Kenneth Lonergan é reconhecidamente um grande dramaturgo e roteirista, mas em “Manchester à Beira-Mar” (que estreou nacionalmente, mas ainda não está em cartaz em Curitiba), seu retorno à direção de cinema, precisou de um empurrão amigo. Endividado e em meio à projetos difusos no teatro, Lonergan fez esta obra, dolorosamente real e muito comovente, graças a Matt Damon.
O ator tinha uma ideia de roteiro fervilhando na cabeça após uma conversa com o colega John Krasinski (mais famoso por seu personagem Jim Halper de “The Office”). A proposta era que o autor escrevesse a história para que Damon além de atuar, também fizesse sua estreia atrás das câmeras. Muitas mudanças depois, uma das preciosidades do cinema desta temporada consagrou Lonergan e Casey Affleck, que acabou ficando com o papel do amigo de infância.
Este clima fraterno, expresso no próprio roteiro, está muito impregnado no resultado, filmado em Massachussetts, terra natal de grande parte dos envolvidos. Damon, que despontou ao estrelato por conta de “Gênio Indomável”, projeto autoral ao lado de Ben Affleck, sabia o que tinha nas mãos e o que representava desistir para o caçula dos Affleck. “Este é um dos melhores papéis que eu já vi para um protagonista. Eu não queria entregá-lo de mão beijada para alguém a não ser que fosse alguém com eu cresci e que desistir me faria feliz”, disse em entrevista ao “The Hollywood Reporter”.

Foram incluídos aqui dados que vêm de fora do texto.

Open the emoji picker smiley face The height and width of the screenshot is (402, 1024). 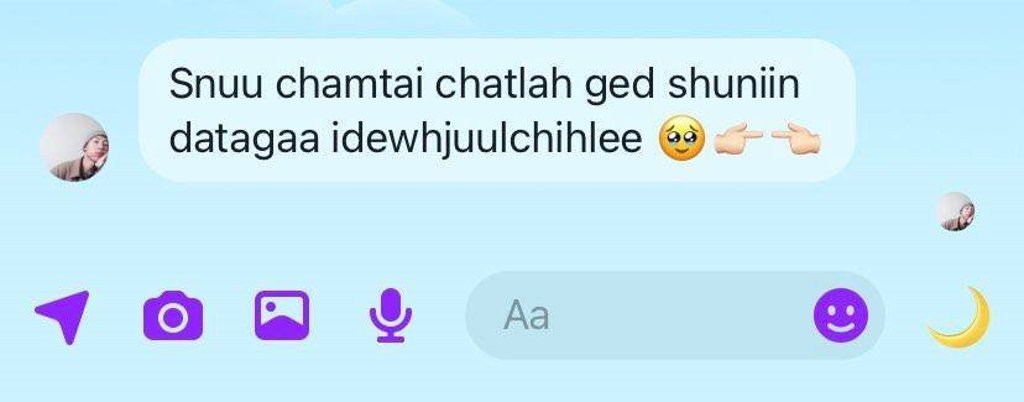pos(841,315)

Enquanto Damon fazia blockbusters como “Perdido em Marte”, Casey Affleck filmava o papel de sua vida, pelo qual ganhou o Globo de Ouro de melhor ator dramático e é favorito ao Oscar na mesma categoria. Ele já havia sido indicado ao Oscar de ator coadjuvante em 2008 por “O Assassinato de Jesse James Pelo Covarde Robert Ford” e elogiado por “Medo da Verdade” (filme dirigido pelo irmão Ben), mas se manteve principalmente no circuito independente. Após “Manchester à Beira-Mar”, isso não será mais uma opção. Sua performance sem artifícios vai demandar esforço extra para mantê-lo exclusivamente no cinema independente, já que é certo que ele já está na mira do cinemão.
Camadas
O drama denso, filmado com delicadeza por Lonergan, tem uma estrutura simples, como um drama teatral mesmo. Filmado em uma gélida orla de Massachussetts, acompanha Lee Chandler (Affleck), um zelador de condomínio irascível e cínico, que tem de voltar às pressas para Manchester, sua cidade natal, por conta de um problema familiar.
A desconfortável estada torna-se mais longa do que ele supunha e Lee passa a conviver com o sobrinho adolescente, Patrick (Lucas Hedges) diariamente. Uma situação trágica recente se sobrepõe a um misterioso acontecimento no passado, que fica mais evidente a cada vez que Randi (Michelle Williams), ex-mulher de Lee, aparece em cena.
O tempo de tela da atriz é diminuto, mas suficiente para fazer com que o protagonista tenha calafrios, embora tente se controlar. Exibindo uma maturidade impressionante, Michelle também é cotada para uma indicação no principal prêmio de Hollywood. Uma cena emblemática com Lee (você vai saber qual é quando assistir ao filme) fez até mesmo o diretor chorar durante as filmagens.
A atuação de Affleck, que oscila entre comedida e estarrecida, acaba por ser o tom do filme inteiro. Nos momentos com Lucas Hedges, é possível até encontrar alívio cômico. E essa relação comovente soa como vida real, em que se elabora as tragédias cotidianas da maneira que é possível.